Kandidiasis biasanya terjadi pada wanita yang memiliki kadar estrogen meningkat. Oleh karena itu paling sering terjadi pada usia reproduktif dan selama kehamilan. Penggunaan obat-obat antibiotik dan kortikosteroid, immunokompromise, diabetes melitus, infeksi HIV merupakan faktor predisposisi.(30)

Sebanyak 75% wanita pernah mengalami kandidiasis vagina selama hidupnya. 10-20% tidak ada gejala dan kejadian meningkat sampai 40% pada kehamilan.(29) Selama periode kehamilan, terjadi peningkatan kadar estrogen. Estrogen yang cukup dapat mendukung pertumbuhan candida dengan mempertahankan pH agar tetap asam dan meningkatkan perlekatan jamur ke sel epitel vagina. Banyaknya kadar estrogen selama

kehamilan, dapat meningkatkan kadar glikogen di vagina yang merupakan sumber karbon untuk pertumbuhan candida. (2)

Gejala dari infeksi kandidiasis vagina meliputi: gatal disekitar vulva, terdapat nyeri di sekitar vulva, adanya keputihan berwarna putih susu tidak berbau, adanya superfisial dyspareunia. Adapun tanda yang terlihat berupa: vulva eritem, adanya lesi satelit di kulit sekitar vulva, adanya edema dan fissura pada vulva.(29)

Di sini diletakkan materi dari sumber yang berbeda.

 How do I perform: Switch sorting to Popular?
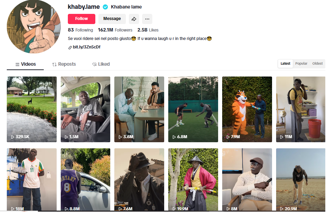point(301,64)
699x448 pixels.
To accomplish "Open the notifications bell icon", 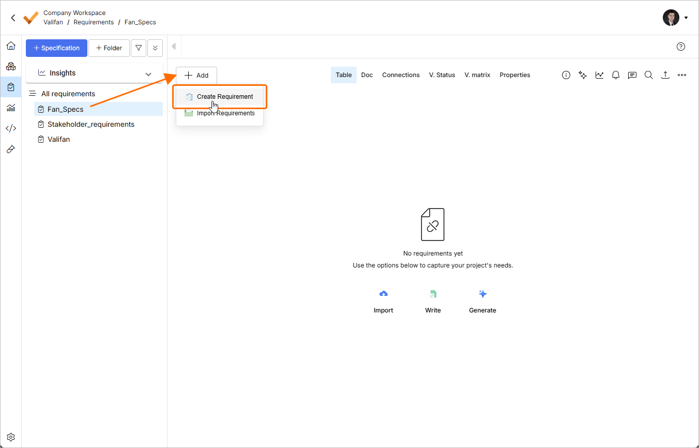I will 616,75.
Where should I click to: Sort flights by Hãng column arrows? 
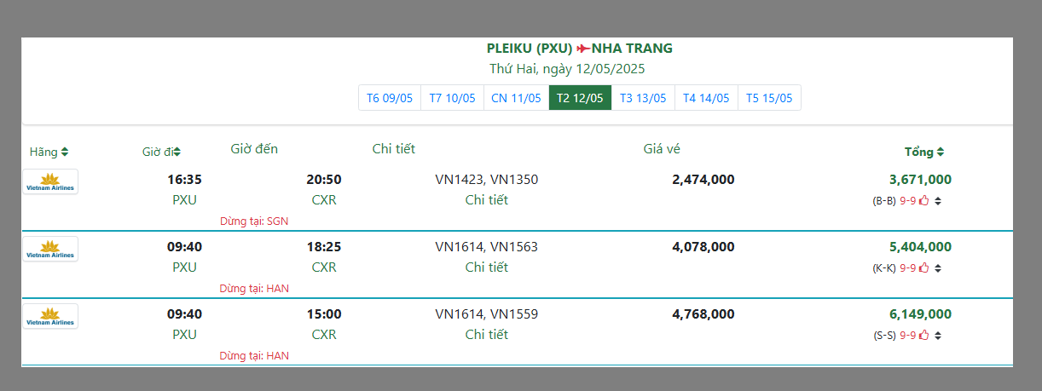pos(65,152)
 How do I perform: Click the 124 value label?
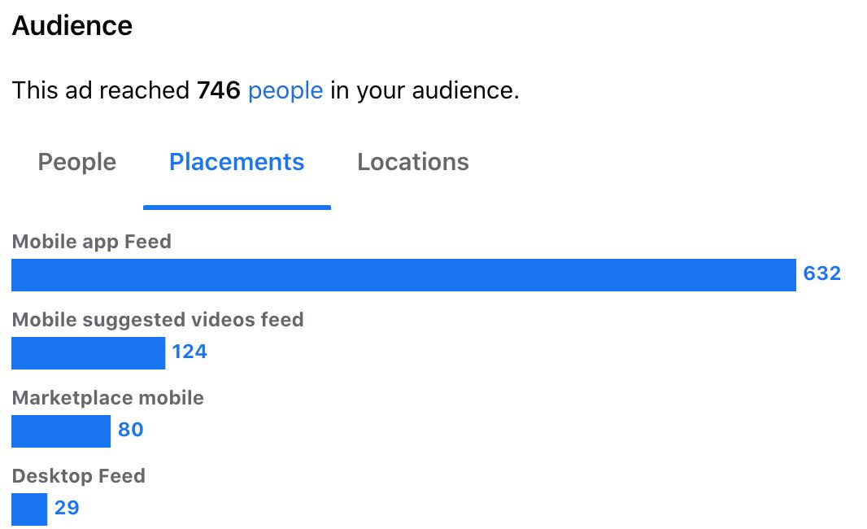190,352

Untuk menegakkan diagnosis digunakan pemeriksaan laboratorium dengan mengambil swab vagina atau swab serviks, kemudian diletakkan di objek glass dan diberikan KOH 10%. Hasil positif jika ditemukan hifa atau budding yeast. Pemeriksaan yang paling akurat dengan kultur di medium sabouraud dextrose agar.

2.1.6.5 Diagnosis

Anamnesis

Berisi identitas pasien termasuk usia, pendidikan terakhir, pekerjaan, tempat tinggal, riwayat higienitas, jumlah, bau, warna fluor albus, pengguna obat antibiotik atau kortikosteroid, penyakit yang diderita, dan keluhan keluhan lainnya.

Pemeriksaan fisik

Inspeksi daerah vulva untuk melihat keputihan yang nyata, vulvitis, ulkus, lesi atau perubahan lainnya dan lakukan pemeriksaan spekulum untuk melihat dinding vagina, servix, warna, konsistensi dan banyaknya fluor albus.

Laboratorium

Dilakukan swab vagina untuk mengambil sekret dari fluor albus, kemudian tinjau berdasarkan warna, konsistensi, banyaknya, dan bau yang ditimbulkan pada saat pengambilan.

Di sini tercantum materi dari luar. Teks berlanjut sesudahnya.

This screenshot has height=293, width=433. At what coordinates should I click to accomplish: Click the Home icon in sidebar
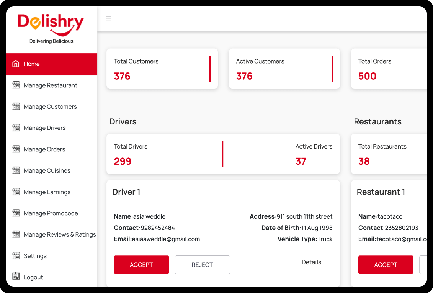16,64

Whiff test dan pH test dapat digunakan sebagai nilai diagnostik pada pemeriksaan spekulum ketika fasilitas mikroskopis tidak tersedia. Whiff test positif apabila adanya bau amis ketika sekret vagina dicampur dengan KOH 10% pada glass objek.(28) pH test dapat diukur menggunakan kertas pH, sehingga dapat mengetahui kadar keasaman vagina.